# Assignment 2 - CT5120

### Instructions:
- Complete all the tasks below and upload your submission as a Python notebook on Blackboard with the filename “`StudentID_Lastname.ipynb`” before **23:59** on **November 25, 2022**.
- This is an individual assignment, you **must not** work with other students to complete this assessment.
- The assignment is worth $50$ marks and constitutes 19% of the final grade. The breakdown of the marking scheme for each task is as follows:

| Task | Marks for write-up | Marks for code | Total Marks |
| :--- | :----------------- | :------------- | :---------- |
| 1    |                  5 |              5 |          10 |
| 2    |                  - |             10 |          10 |
| 3    |                  5 |              5 |          10 |
| 4    |                  5 |              5 |          10 |
| 5    |                  5 |              5 |          10 |



---

This assignment involves tasks for feature engineering, training and evaluating a classifier for suggestion detection. You will work with the data from SemEval-2019 Task 9 subtask A to classify whether a piece of text contains a suggestion or not. 


Download train.csv, test_seen.csv and test_unseen.csv from the [Github](https://github.com/sharduls007/Assignment_2_CT5120) or uncomment the code cell below to get the data as a comma-separated values (CSV) file. The CSV file contains a header row followed by 5,440 rows in train.csv and 1,360 rows in test_seen.csv spread across 3 columns of data. Each row of data contains a unique id, a piece of text and a label assigned by an annotator. A label of $1$ indicates that the given text contains a suggestion while a label of $0$ indicates that the text does not contain a suggestion.

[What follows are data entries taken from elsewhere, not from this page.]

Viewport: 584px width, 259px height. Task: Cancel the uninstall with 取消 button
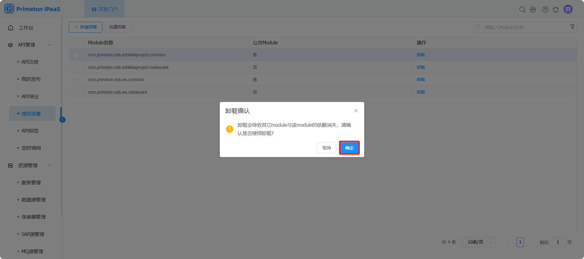click(326, 148)
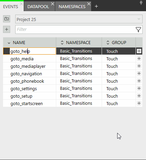Switch to the NAMESPACES tab

pos(72,7)
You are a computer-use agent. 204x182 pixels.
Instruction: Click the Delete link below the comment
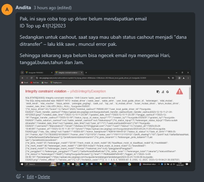coord(44,177)
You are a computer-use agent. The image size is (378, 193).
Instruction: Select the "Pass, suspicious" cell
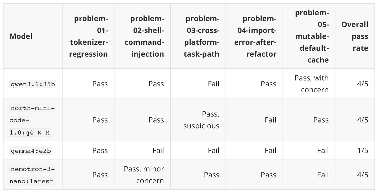201,120
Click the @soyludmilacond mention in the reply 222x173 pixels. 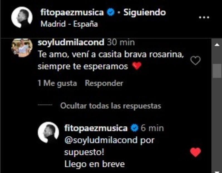click(x=101, y=140)
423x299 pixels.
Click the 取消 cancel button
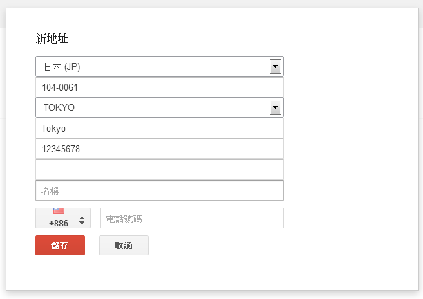[124, 245]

You can find more details about the dataset in Sections 1, 2, 3 and 4 of [SemEval-2019 Task 9: Suggestion Mining from Online Reviews and Forums
](https://aclanthology.org/S19-2151/).

We will be using test_seen.csv for benchmarking our model, hence it has label. On the other hand, test_unseen is used for [Kaggle](https://www.kaggle.com/competitions/nlp2022ct5120suggestionmining/overview) competition.


In [1]:
# !curl "https://raw.githubusercontent.com/sharduls007/Assignment_2_CT5120/master/train.csv" > train.csv
# !curl "https://raw.githubusercontent.com/sharduls007/Assignment_2_CT5120/master/test_seen.csv" > test.csv
# !curl "https://raw.githubusercontent.com/sharduls007/Assignment_2_CT5120/master/test_unseen.csv" > test_unseen.csv

In [2]:
import numpy as np
import pandas as pd

# Read the CSV file.
train_df = pd.read_csv('train.csv', 
                 names=['id', 'text', 'label'], header=0)

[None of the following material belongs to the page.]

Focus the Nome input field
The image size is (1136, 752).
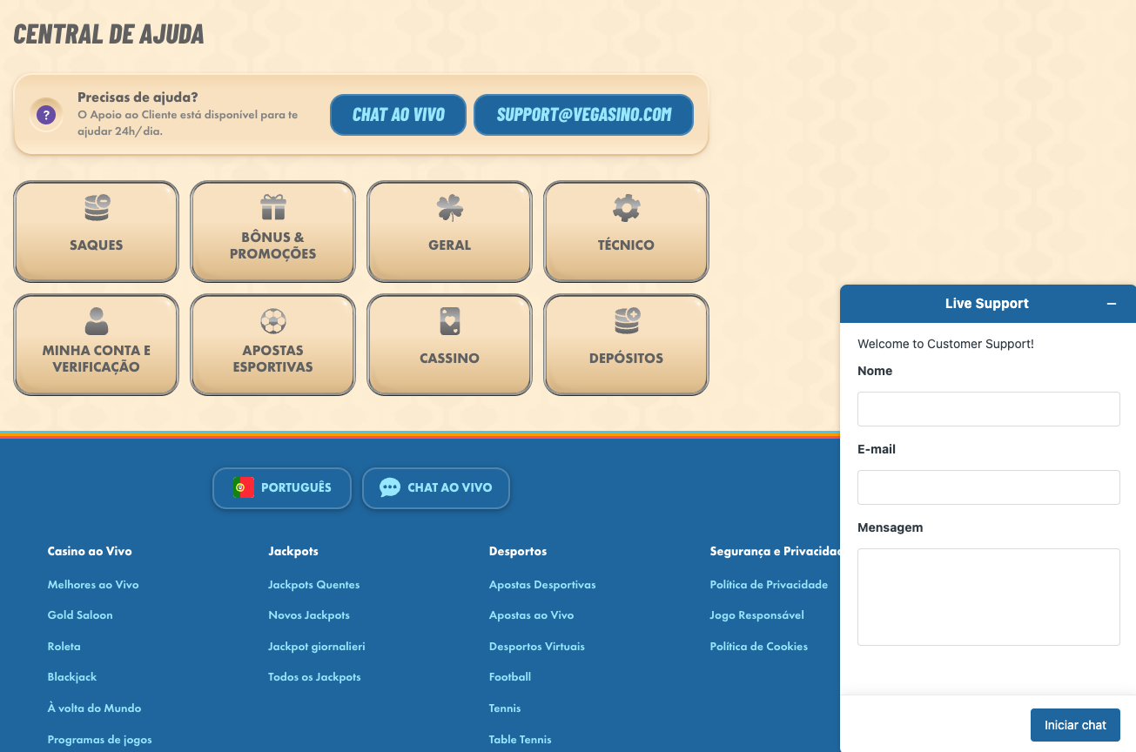(988, 409)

test_df = pd.read_csv('test.csv', 
                 names=['id', 'text', 'label'], header=0)

# Store the data as a list of tuples where the first item is the text
# and the second item is the label.
train_texts, train_labels = train_df["text"].to_list(), train_df["label"].to_list() 
test_texts, test_labels = test_df["text"].to_list(), test_df["label"].to_list() 

# Check that training set and test set are of the right size.
assert len(test_texts) == len(test_labels) == 1360
assert len(train_texts) == len(train_labels) == 5440

---

## Task 1: Data Pre-processing (10 Marks)

Explain at least 3 steps that you will perform to preprocess the texts before training a classifier.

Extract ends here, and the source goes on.